Visiting Scholar Seminar: Brigitte Desrochers

Beyond Style: des Ruines de Pompéi and the birth of Structural Classicism
Seminar, 8 March 2002

Visiting Scholar Brigitte Desrochers presents her research:

Tired of measuring and analyzing the proportions of classical monuments, the lovers of antiquity, in the late eighteenth and early nineteenth century, turn to the structural attributes of their models. Thus, architectural thought is refocused on matter, construction, function: the modern will be born soon.

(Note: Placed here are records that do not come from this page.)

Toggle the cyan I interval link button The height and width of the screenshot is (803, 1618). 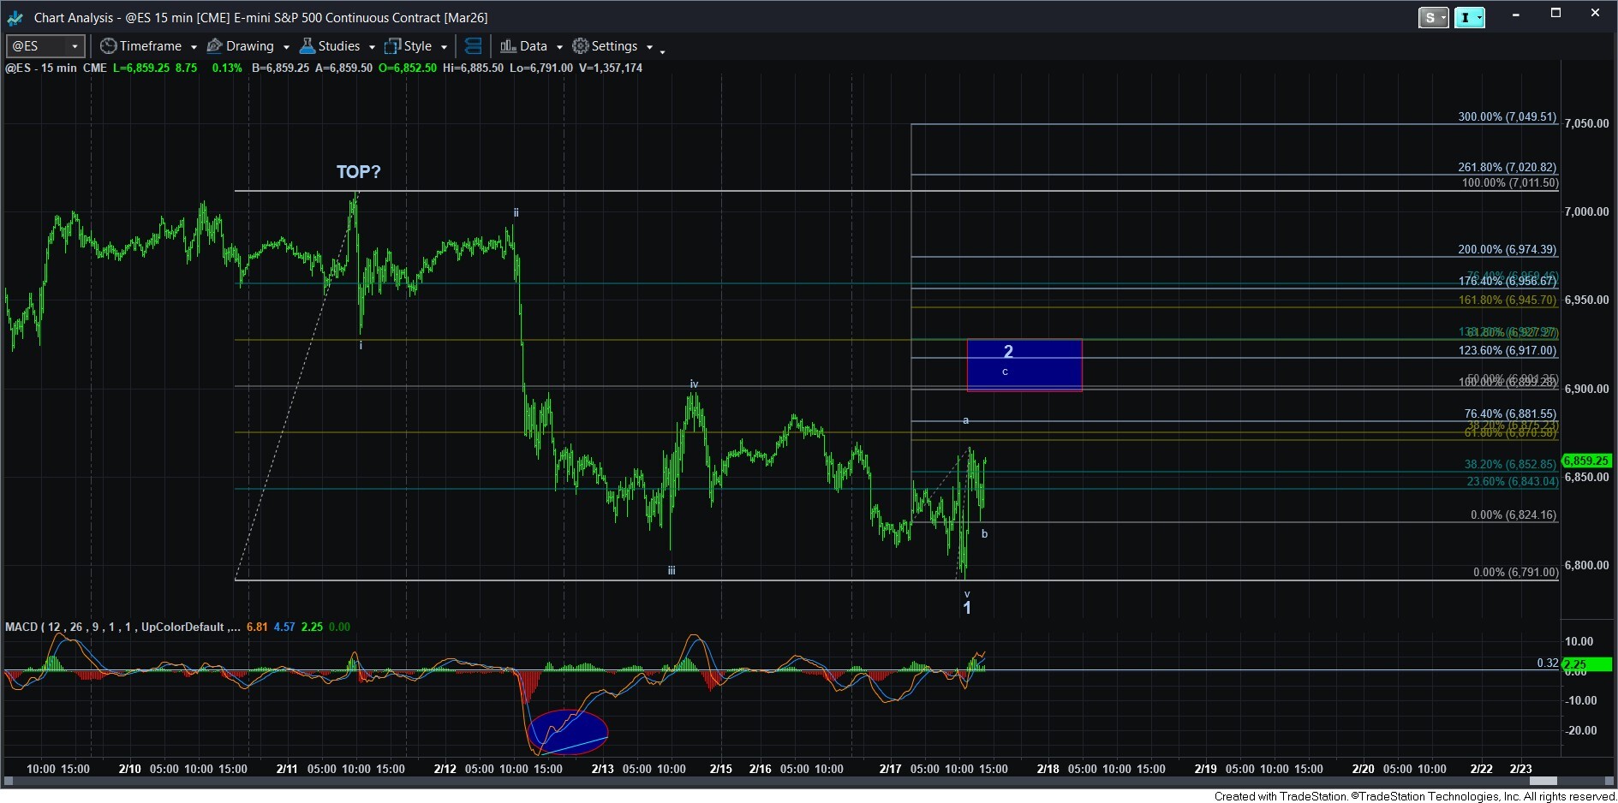point(1465,17)
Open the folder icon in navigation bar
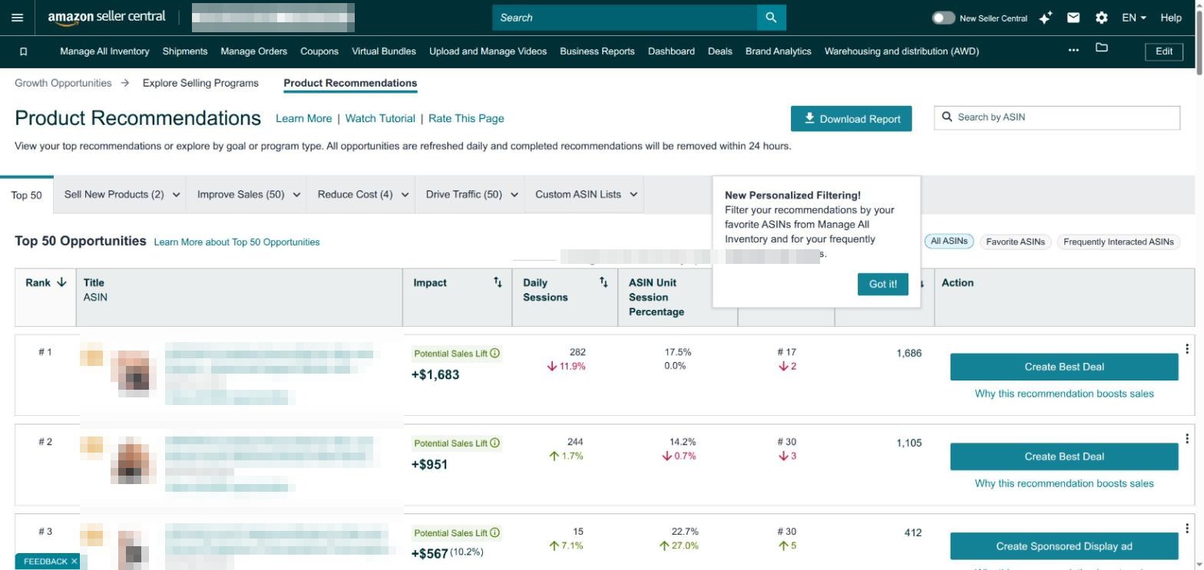 click(1102, 48)
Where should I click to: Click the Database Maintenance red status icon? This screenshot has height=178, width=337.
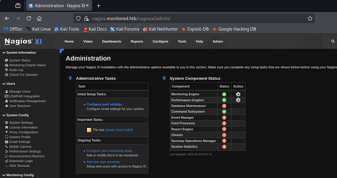coord(224,106)
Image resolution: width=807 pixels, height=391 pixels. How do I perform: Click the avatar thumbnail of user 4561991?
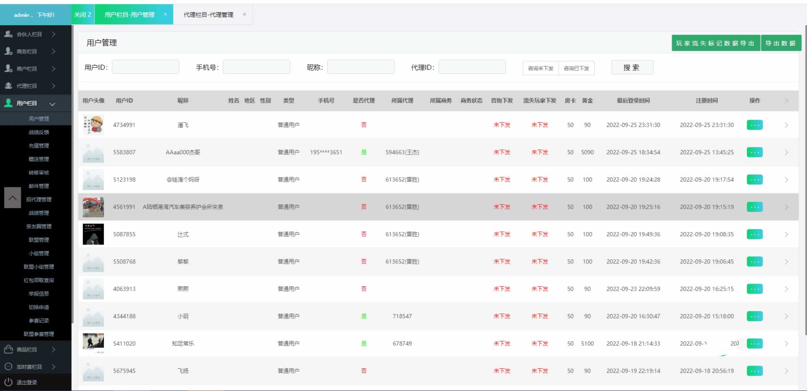coord(93,207)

In Herculaneum and Pompeii, this factual appreciation of the ancient environment developed through twenty works spread over three quarters of a century, between 1770 and 1838. The first, that Auguste Fougeroux of Bondaroy intended for the Royal Academy Science, describes the plays that other travelers “had not lingered to examine.” They are “tools of masons and stonemasons, among others, a pincer, a big hammer …”, which he illustrates with boards similar to those of Diderot’s Encyclopédie (fig 1). In 1778, Francesco Piranesi drew these same objects emphasizing the coarse workmanship of the pieces by thick lines and rendering the oxidation of their surfaces with a great variety of textures. It is no longer a question of simply describing the technical object: it is the point of departure for a purely aesthetic research.

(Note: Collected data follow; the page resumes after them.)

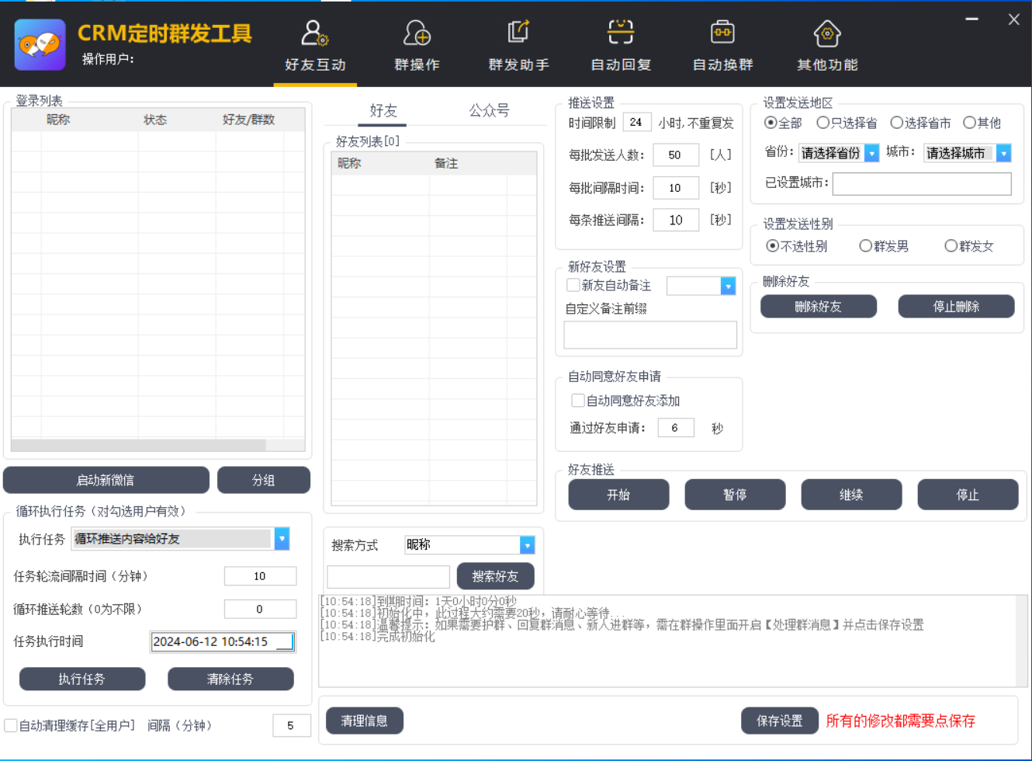Click the login list horizontal scrollbar
Image resolution: width=1032 pixels, height=761 pixels.
pyautogui.click(x=140, y=446)
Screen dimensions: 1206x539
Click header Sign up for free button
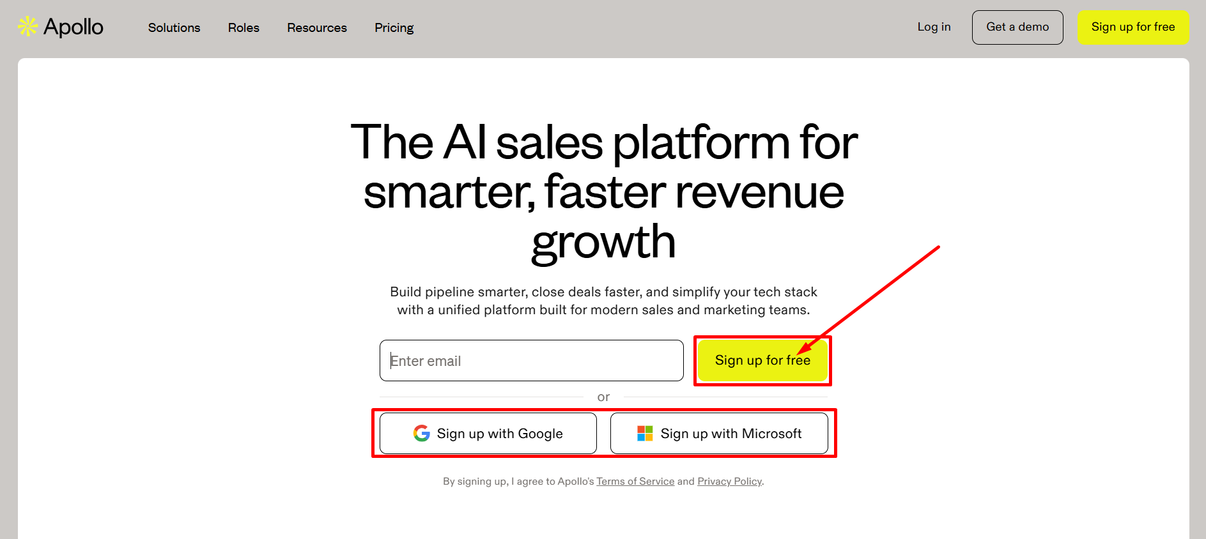click(1133, 27)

This new vision will flourish in The Ruins of Pompeii, a magnificent four-volume work in which Charles François Mazois mixes drawings of all classes of buildings with comments on the nature and provenance of materials, the processes of their manufacture, the techniques of their implementation and the modalities of their operation. Mazois auscultated, much more than he measured the ruins: the depth of his analysis allows him to go far beyond the stylistic readings of the Antique and to inaugurate what Kenneth Frampton calls Structural Classicism.

Brigitte Desrochers is a graduate from the Harvard Graduate School of Design and a contract instructor at the Azrieli School of Architecture at Carleton University.

Brigitte Desrochers was a Visiting Scholar at the CCA in 2002.